» **Prompt**:
From the first line to the last, repeat the data exactly but leave out the pictures.

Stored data
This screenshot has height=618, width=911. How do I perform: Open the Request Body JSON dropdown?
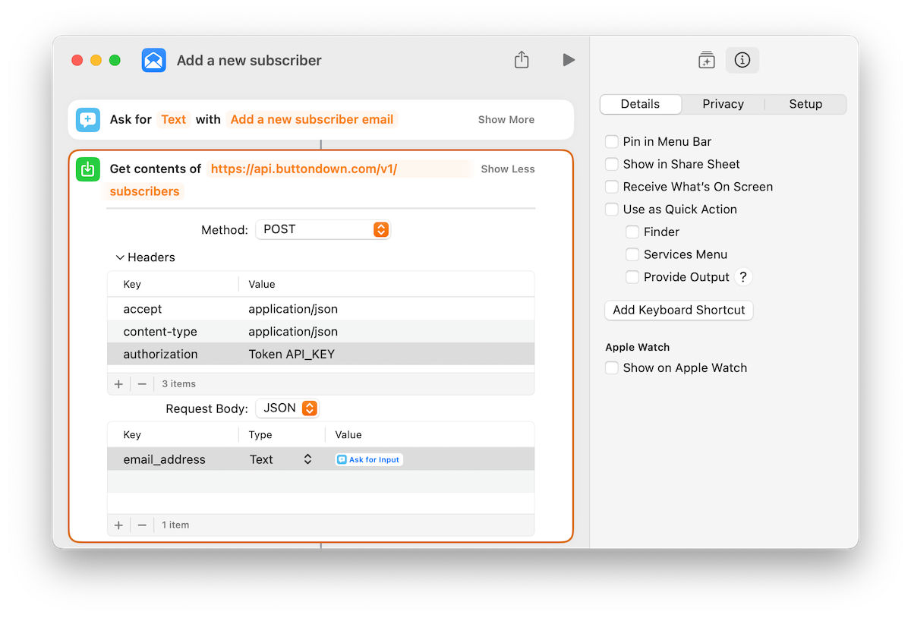pyautogui.click(x=288, y=408)
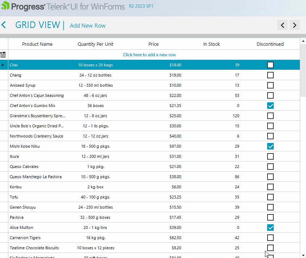This screenshot has width=306, height=258.
Task: Click the new-row grid icon in row header
Action: (3, 55)
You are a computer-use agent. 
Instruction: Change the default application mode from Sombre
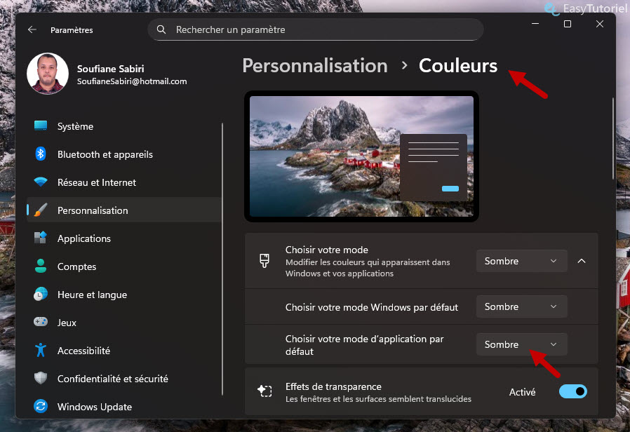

» **Result for this exercise**:
This screenshot has height=618, width=911. How do I perform: Open the Request Body JSON dropdown?
pyautogui.click(x=288, y=408)
This screenshot has width=306, height=258.
Task: Click the new-row grid icon in row header
Action: (3, 55)
You are a computer-use agent. 
Instruction: Change the default application mode from Sombre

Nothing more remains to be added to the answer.